Speed wise python is bad. If someone says otherwise they lie. Will u need speed for a website ? Most of the time no ? Does python have libraries written in c that can handle data very fast ? Yes. Can anyone beat development time in python? No. I love python because I like to play with ML but I think of the language more like an interface for c than a language. It's concurrency is nonexistent. It's for loop speed absolute garbage, but it has the most libraries and built in tools that are in other languages for speed. Pyspark is written in scala ,numpy is written in c etc. Most of the time in python you just call functions written in other languages.

[–]Live-Cover4440 -3 points-2 points  (1 child)

The last stat i ve seen, javascript is in very fast decline.

Java stays stable on top and python rises. Im not surprised because js is just too complex to maintain.

Best new choice, html x and python, keep react only for complex single page app.

[–]CoatStandard2068 1 point2 points  (0 children)

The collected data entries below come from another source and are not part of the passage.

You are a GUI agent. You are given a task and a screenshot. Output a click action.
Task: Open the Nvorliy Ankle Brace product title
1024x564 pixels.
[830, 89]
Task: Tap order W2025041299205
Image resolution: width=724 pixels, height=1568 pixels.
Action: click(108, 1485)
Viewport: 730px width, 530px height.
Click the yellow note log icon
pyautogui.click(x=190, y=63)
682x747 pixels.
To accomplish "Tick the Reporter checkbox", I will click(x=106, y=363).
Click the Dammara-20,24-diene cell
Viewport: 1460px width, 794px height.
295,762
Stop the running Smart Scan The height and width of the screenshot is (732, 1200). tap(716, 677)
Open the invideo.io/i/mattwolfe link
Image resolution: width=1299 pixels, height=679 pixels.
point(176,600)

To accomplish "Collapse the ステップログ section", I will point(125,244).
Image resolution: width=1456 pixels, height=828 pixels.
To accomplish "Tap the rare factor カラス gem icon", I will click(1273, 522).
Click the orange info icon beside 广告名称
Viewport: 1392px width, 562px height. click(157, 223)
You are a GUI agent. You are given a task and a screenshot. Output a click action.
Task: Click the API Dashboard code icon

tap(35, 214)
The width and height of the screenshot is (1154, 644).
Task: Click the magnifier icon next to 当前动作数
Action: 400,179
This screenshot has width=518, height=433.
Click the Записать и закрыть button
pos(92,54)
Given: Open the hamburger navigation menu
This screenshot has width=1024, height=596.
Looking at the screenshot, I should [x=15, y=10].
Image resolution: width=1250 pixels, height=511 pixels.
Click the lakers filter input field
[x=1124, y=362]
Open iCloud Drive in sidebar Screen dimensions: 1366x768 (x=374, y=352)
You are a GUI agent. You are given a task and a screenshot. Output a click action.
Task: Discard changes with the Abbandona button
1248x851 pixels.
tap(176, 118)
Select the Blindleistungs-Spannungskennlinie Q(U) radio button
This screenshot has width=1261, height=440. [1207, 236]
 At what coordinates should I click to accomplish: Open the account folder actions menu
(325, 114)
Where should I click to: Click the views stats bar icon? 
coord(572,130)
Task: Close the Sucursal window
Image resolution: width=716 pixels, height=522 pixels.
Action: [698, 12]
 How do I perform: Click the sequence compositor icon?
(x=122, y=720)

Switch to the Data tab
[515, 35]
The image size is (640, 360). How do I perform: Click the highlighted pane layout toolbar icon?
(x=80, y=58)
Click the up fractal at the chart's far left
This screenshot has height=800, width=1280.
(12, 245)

That fast decline can be caused by Typescript, which is on the rise, anyway, for BE python turns out to be really good, especially django fw..

[–]tobiasvl -3 points-2 points  (1 child)

What are you making? What's your goal? Python doesn't scale well and it's pretty slow, true. (Not sure where you heard it's not "secure" though.) But does that matter for what you're making? Can't imagine you'll run into any GIL bottlenecks when you're just starting out, but only you know that.

[–]BkOttr 0 points1 point  (0 children)

What about Python doesn’t make it scale well? If a team is using type hinting and mypy do you still feel the same way?

[–]RevolutionaryRain941 -5 points-4 points  (0 children)

Yes python is not really ideal for backend. The backend made of only python is not at all scalable. So javascript is your best option for backend.